Diagonal Herringbone Scarf

I wanted an easy project, with an easy-to-memorize pattern, that I could pick up and set down without fear of losing my place, and which would be transportable.

While I didn’t find quite what I was looking for in my usual places (my digital library, Ravelry, Pinterest), I did find some things that seemed close.

Meanwhile, I had time for a visit to my favorite LYS, River Knits, where I enjoy spending time between meetings when I am in downtown Lafayette (Indiana).  I picked up two balls of Berroco Millefiori, in color 7891 “Terra.”  This is a nice variegated yarn in a bulky (#4) size.  The color patterns looked nice, but would not show up well in a fussy pattern (lacy or otherwise).  I found a herringbone stitch that I liked, but thought that it would look too plain for the nice yarn.  I decided to make it a diagonal herringbone, and it turned out just like I wanted.

Pattern is easy:  Cast on 35 stitches (or any odd number).

  • Row 1 – Knit through front and back of first two stitches (increase 2), *Slip 1, Knit 1, pass slipped stitch over knitted stitch and knit slipped stitch.  Repeat from * to last 4 stitches, knit 2 together, knit 2 together (decrease 2).
  • Row 2 – Purl 2, Knit 1, *Purl 2 together, then purl through 2nd stitch before dropping off needle.  Repeat from * to end.
  • Repeat Rows 1 & 2 until you have just enough yarn left to bind off.  I used two skeins of the Millefiori, which was perfect for this project.

I think the herringbone stitch and diagonal format worked well with this yarn, and I really enjoyed this project. The resulting fabric is soft but sturdy and will make a nice warm gift.

Icicle

I’ve enjoyed learning the Brioche style of knitting, though it seems to take a LOT longer than traditional knitting to get the same amount of fabric.  Only “seems” because you are actually using twice the yarn, and it’s making a much loftier fabric than with conventional knitting.

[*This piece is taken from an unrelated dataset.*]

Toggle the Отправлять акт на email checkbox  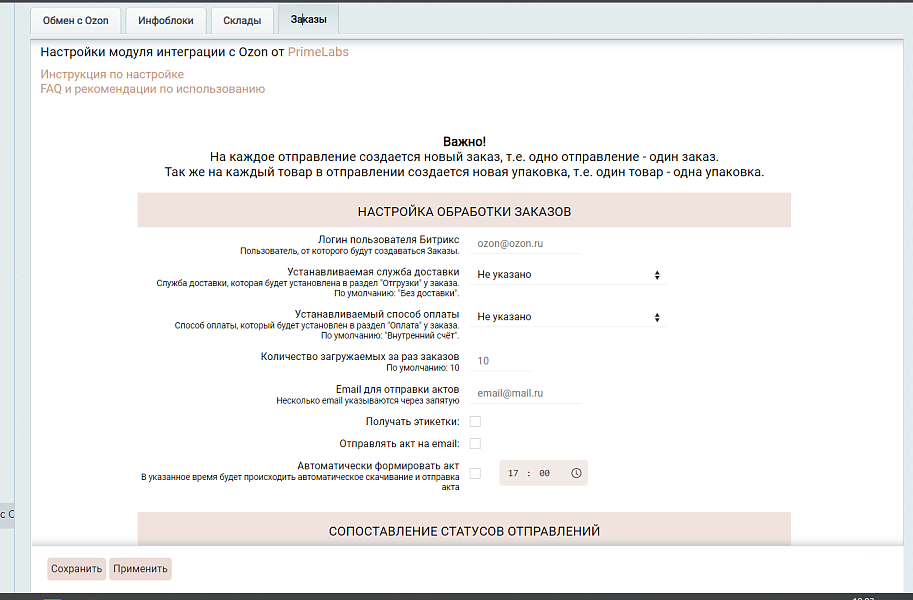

Meet Icicle, by Nancy Marchant, from the book, “Knitting Fresh Brioche.”  Once I got the hang of it, I really enjoyed it.  It’s not exactly “mindless knitting” – you need to pay attention to what you are doing, but it is enjoyable knitting.

Practice is really the key to this style of knitting.  It has a rhythm and pace that is completely different from conventional knitting.

Yarn is important – almost in the double-knitting sense.  In fact, Brioche is a sort of double-knitting, in that you are knitting four passes (two right-side, two wrong-side) for each completed “row.”   A bulky yarn will make a bulky fabric and be harder to knit.

I used KnitPicks Stroll Fingering in colors Black and Dove Heather.  This is a sock-weight yarn that worked well enough, but might have been slightly too fuzzy for the project (and it’s not a “fuzzy” yarn).

Even after I felt comfortable with the style (and had memorized the 20-row pattern), I still managed to get off on the stitch count with frustrating regularity.  I could usually find and fix my error within the row, but I kept getting off on the last stitches of the first row in the four-row set.  I expect it was due to inattention, but sometimes, I could not “see” where the extra stitch was added (or removed).  

I take back my previous recommendation about using a size larger needle.  That was inexperience talking, and by the time I got half-way through the yarn, I wished I had used a small needle.  I think it would have made a neater finished project.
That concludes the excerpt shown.